Soils – even frozen soils – are an important habitat for sustaining life. A typical spoonful of soil contains literally billions of microorganisms. When permafrost thaws due to climate change, the microorganisms contained in permafrost will gain access to liquid water for the first time in thousands of years. We suspect that these microorganisms – which are currently frozen in a state of suspended animation – will ‘wake up’ and begin to consume ancient soil carbon as a source of energy. In turn, they will produce greenhouse gasses including carbon dioxide and methane as waste products. This is important – because if these gasses escape into the atmosphere, they can contribute to further climate warming. Scientific instruments monitoring our study site have recorded a warming trend in the soil of almost 1°C every four years. We suspect that the more permafrost that thaws, the more soil carbon will be available for microorganisms, and the more this carbon is transformed into greenhouse gasses.
Our team comprises geophysicists, microbiologists, geochemists, and modelers from all over the world, with a wide range of expertise and experience working on glaciers and mountain ranges from the Andes to Antarctica. During this expedition, we drill into the frozen ground using specialized equipment including a steel drilling rig and sterile tools. We are drilling in order to deploy instruments that will help us measure how climate change is affecting the region, and collect samples of soil which will be analyzed to understand its biological and chemical composition.
Drilling into permafrost is no easy task: perilous snow-scooter rides over uneven terrain, maneuvering heavy machinery in whiteout conditions, drilling sites that are strewn with rocks and boulders, stuck or sometimes broken drilling rods. All the while, battling gale force winds and freezing fingertips whilst in the field, and avalanche evacuations and logistical challenges whilst in town.
When we drill into frozen permafrost, we are drilling back in time.

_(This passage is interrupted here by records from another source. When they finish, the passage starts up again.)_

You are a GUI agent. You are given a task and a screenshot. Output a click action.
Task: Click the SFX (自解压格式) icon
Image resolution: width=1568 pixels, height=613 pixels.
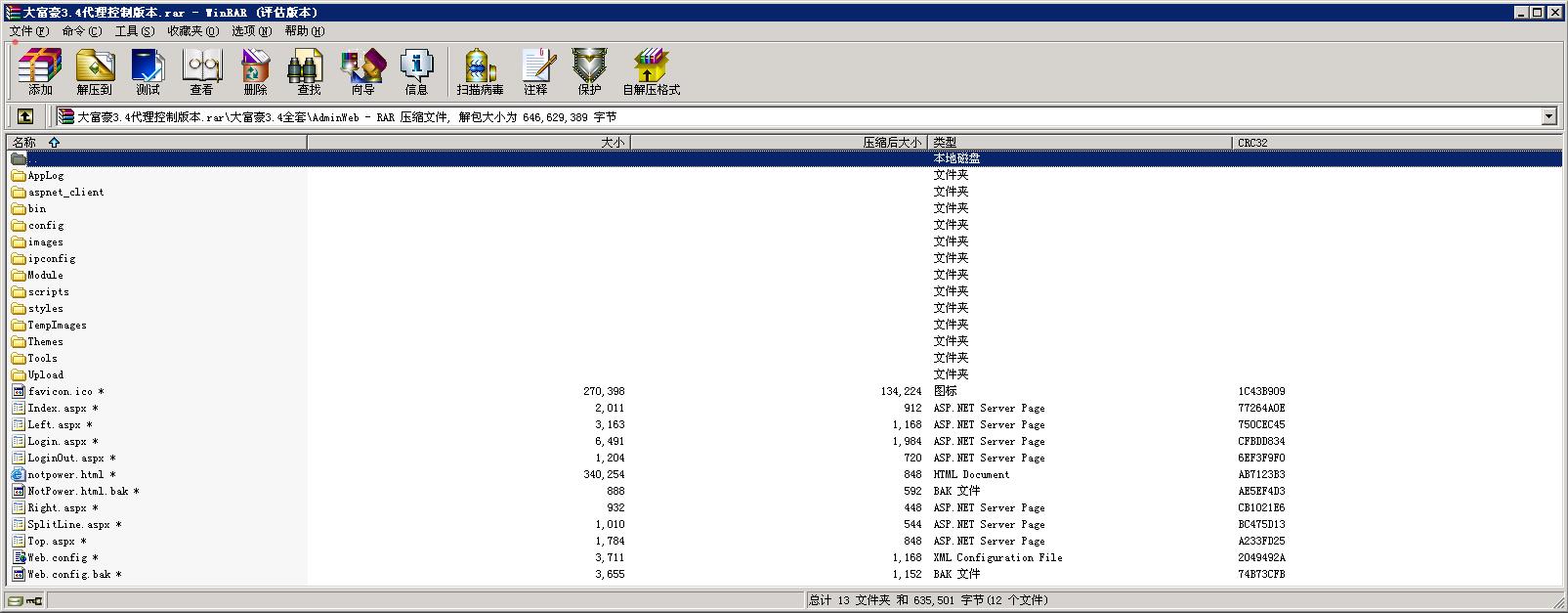coord(651,71)
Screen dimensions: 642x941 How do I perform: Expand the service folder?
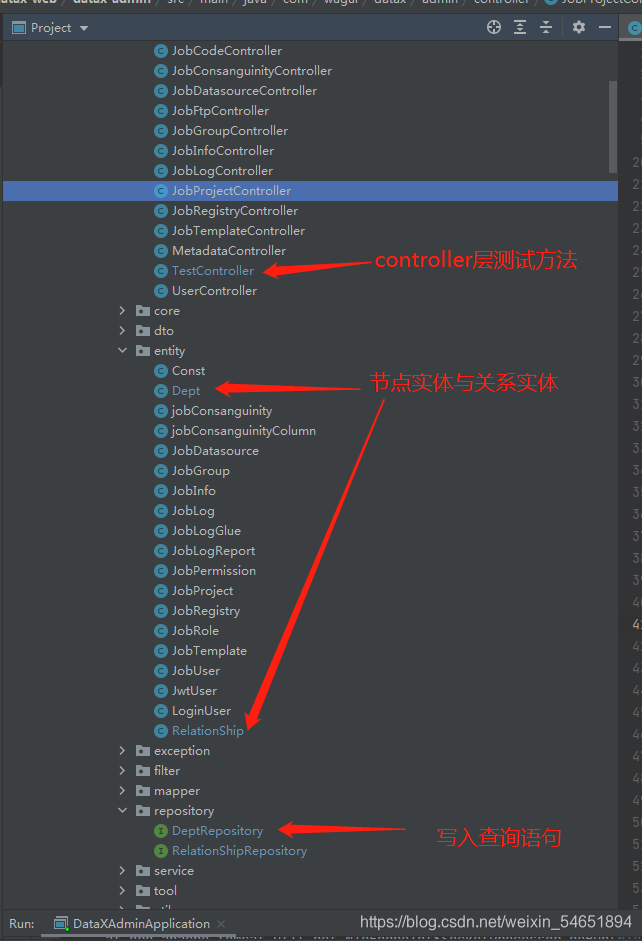[122, 870]
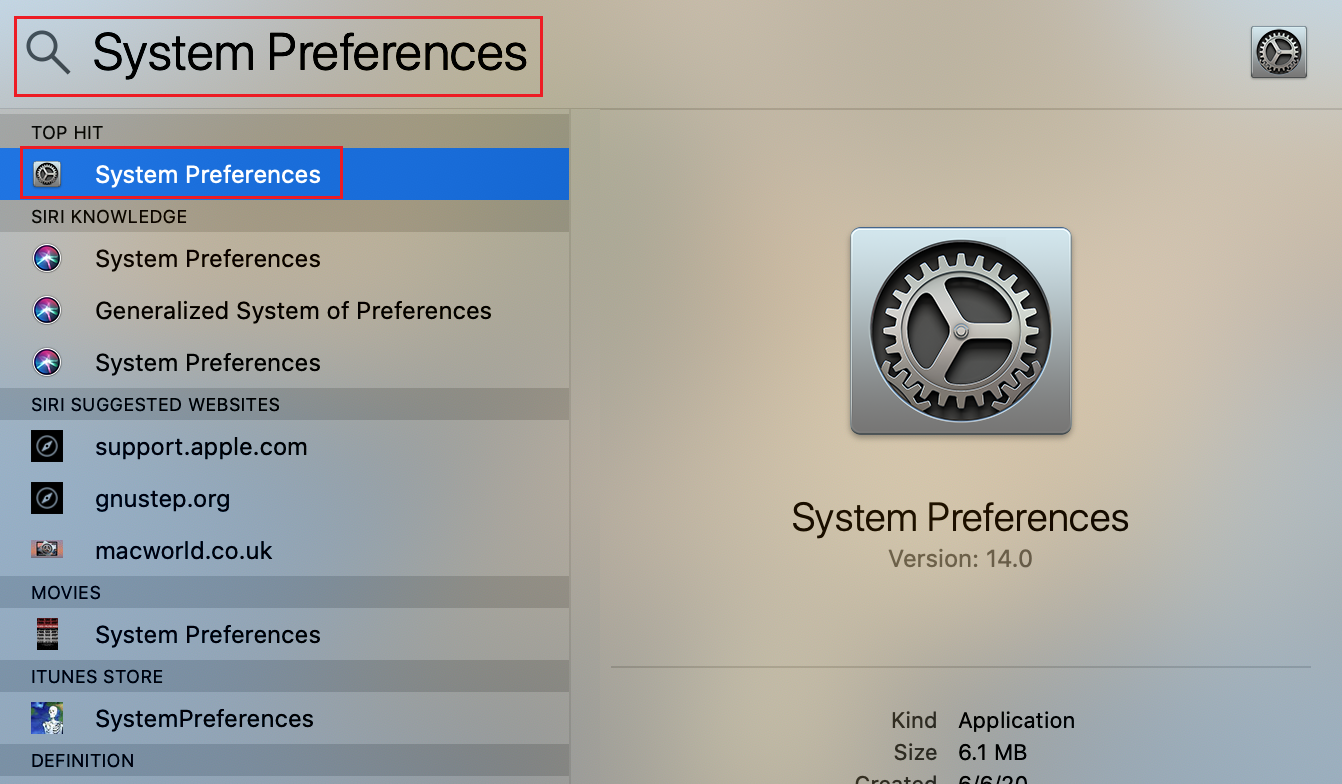Screen dimensions: 1342x784
Task: Click Safari compass icon next to support.apple.com
Action: tap(47, 446)
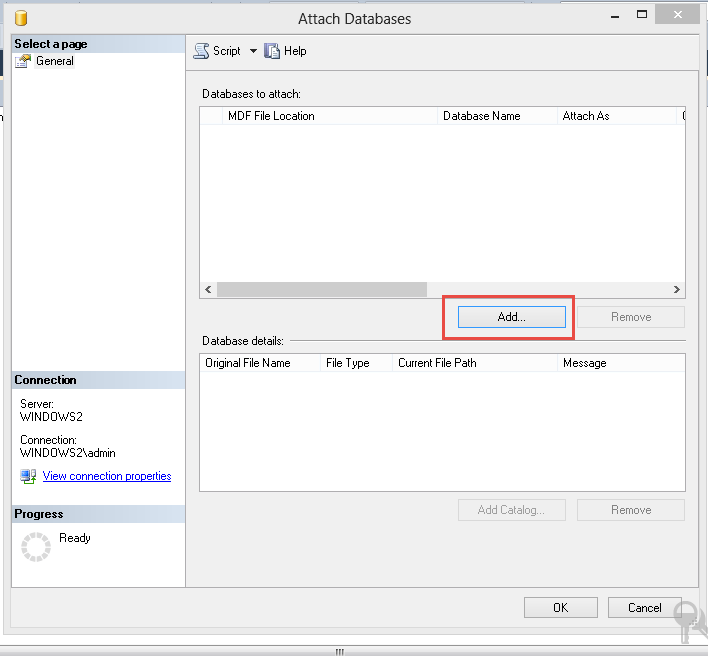
Task: Click OK to confirm attaching databases
Action: 560,607
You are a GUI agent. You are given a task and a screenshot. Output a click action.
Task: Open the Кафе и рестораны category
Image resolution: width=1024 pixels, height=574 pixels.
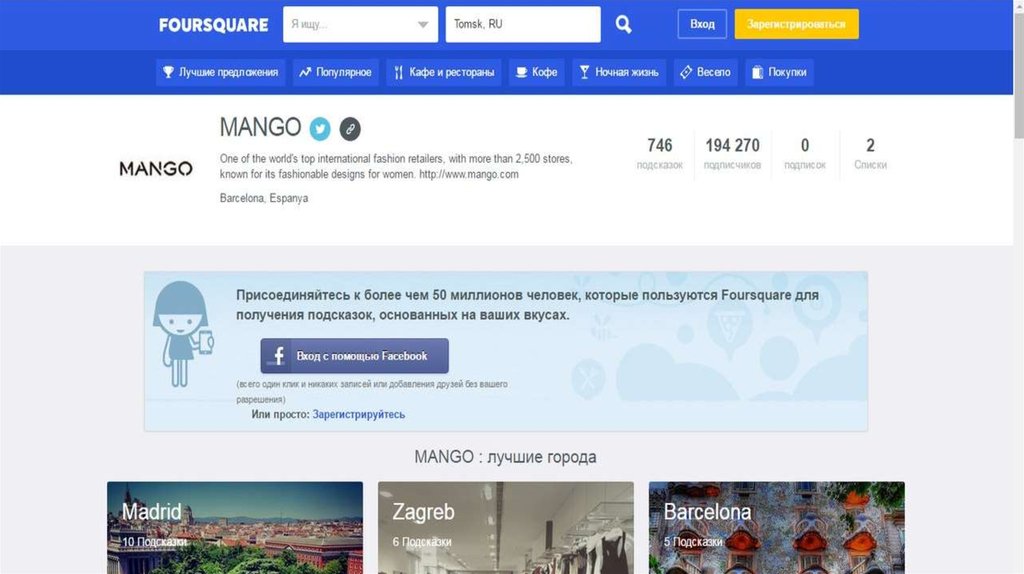(x=444, y=72)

The carbon locked up in these soils originates from remains of ancient plants and animals that have been undisturbed for many thousands (and in some places, millions) of years. Now, under the influence of climate change, these frozen tombs are thawing and the vast store of stable frozen carbon is threatened. Back in our home laboratories, we are carrying out experiments to monitor greenhouse gas production from frozen soil samples, and also extracting the DNA of microorganisms contained within the soil to better understand how they produce these climate-warming gasses.
The thawing of ancient permafrost is not just a climate-change amplifier – it also presents a direct threat to the animal and human inhabitants of high latitude regions. As permafrost thaws and the solid ice within the ground melts away, soils are destabilized and landscapes can be vulnerable to rapid changes. The continual transformation of landscapes has changed the distribution and quality of water in rivers and lakes, even affecting the daily movements and seasonal migrations of wild animals. Here in Ny-Ålesund, the service building – which houses us for meals and provides the main logistical hub for all science activities – was urgently decommissioned after its foundations began sinking into the thawing ground. The building has since reopened following repair work that spanned over a year.